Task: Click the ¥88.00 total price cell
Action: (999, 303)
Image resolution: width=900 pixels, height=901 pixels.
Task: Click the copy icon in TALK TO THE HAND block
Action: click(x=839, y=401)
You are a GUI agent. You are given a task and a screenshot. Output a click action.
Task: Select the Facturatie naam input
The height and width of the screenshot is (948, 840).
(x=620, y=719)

==

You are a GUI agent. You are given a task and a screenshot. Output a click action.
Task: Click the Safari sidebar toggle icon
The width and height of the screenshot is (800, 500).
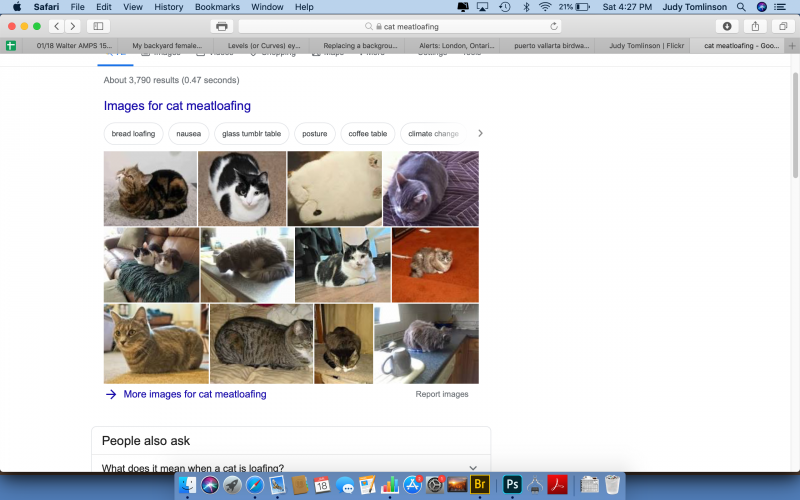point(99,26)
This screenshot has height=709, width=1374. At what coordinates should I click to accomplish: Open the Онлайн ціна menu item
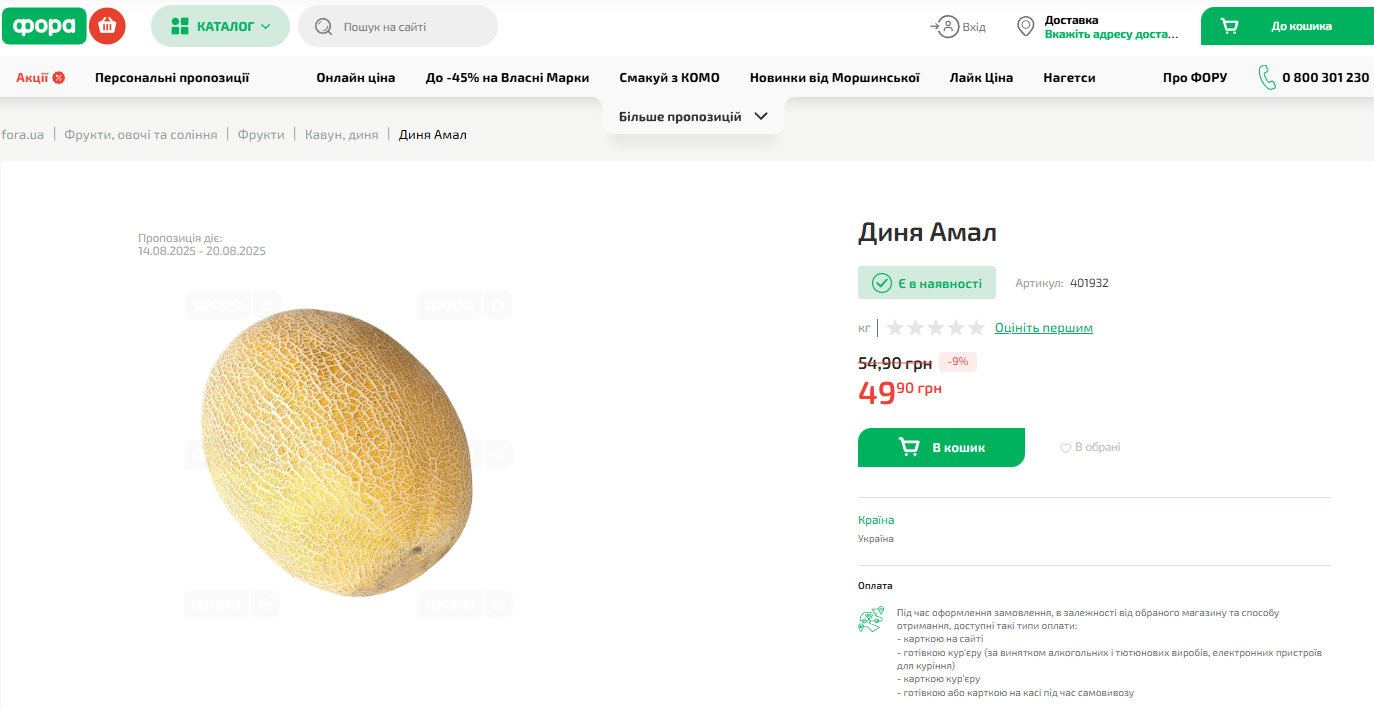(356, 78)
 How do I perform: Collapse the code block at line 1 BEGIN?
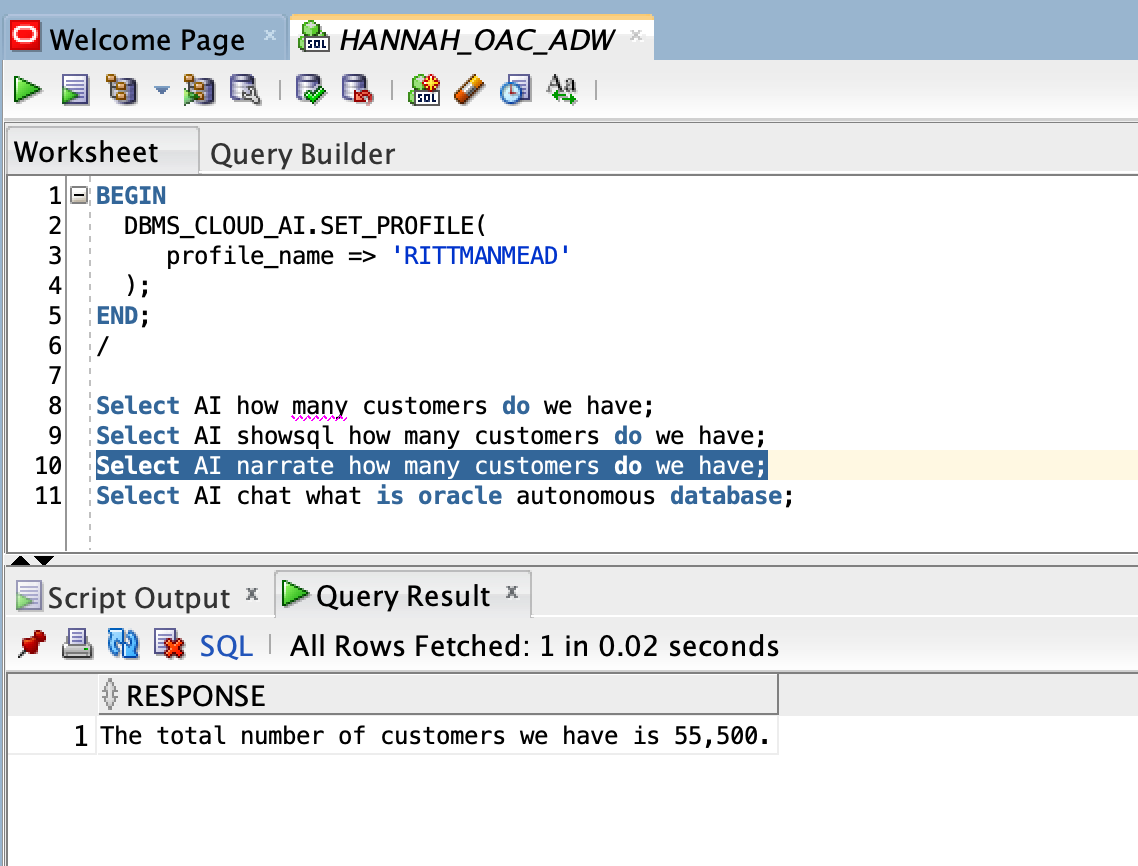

--

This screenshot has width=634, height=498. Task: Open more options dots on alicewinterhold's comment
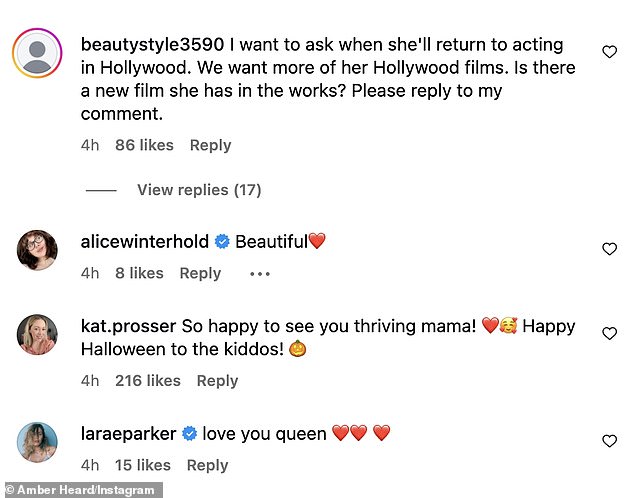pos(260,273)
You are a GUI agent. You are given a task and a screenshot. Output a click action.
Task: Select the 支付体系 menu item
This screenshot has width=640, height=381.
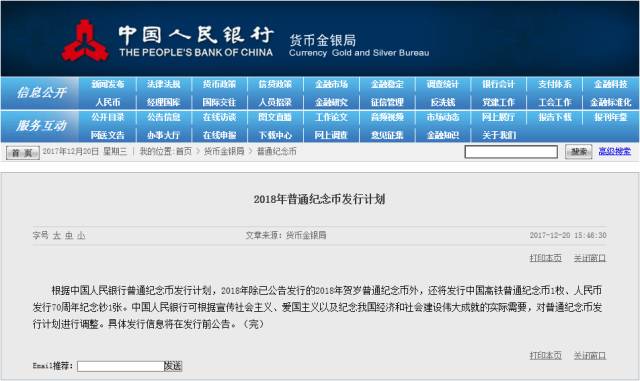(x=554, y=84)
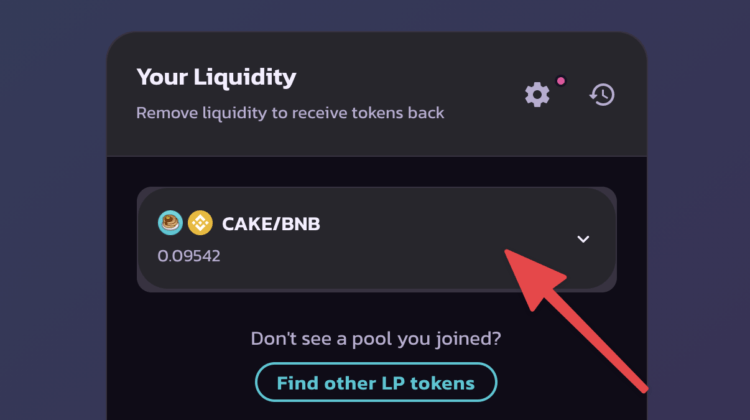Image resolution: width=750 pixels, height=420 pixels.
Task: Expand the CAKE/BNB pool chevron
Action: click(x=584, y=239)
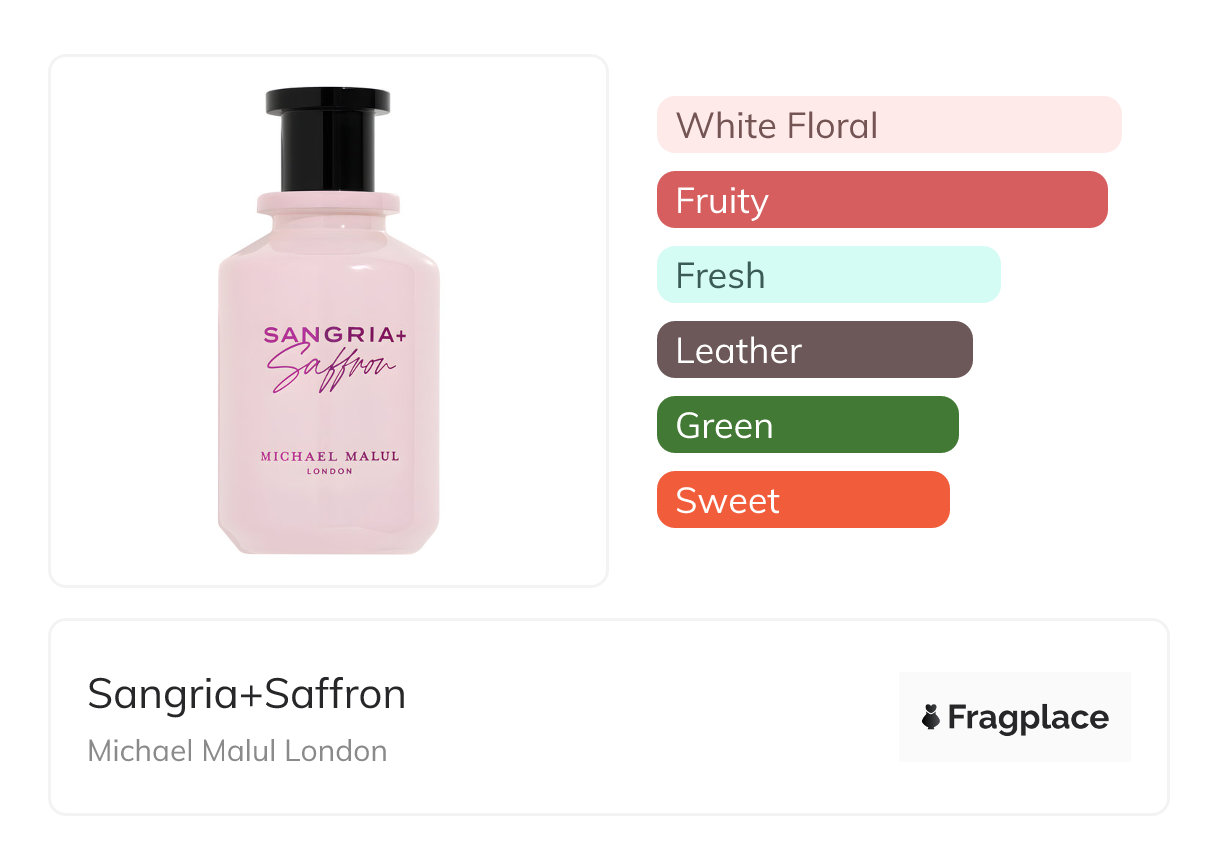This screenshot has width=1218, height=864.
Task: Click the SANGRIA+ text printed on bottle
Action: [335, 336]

▶ **What to do**
Show all lines above holding "Select".

▶ **Result of the task**
Task: Select the Facturatie naam input
Task: Select the 支付体系 menu item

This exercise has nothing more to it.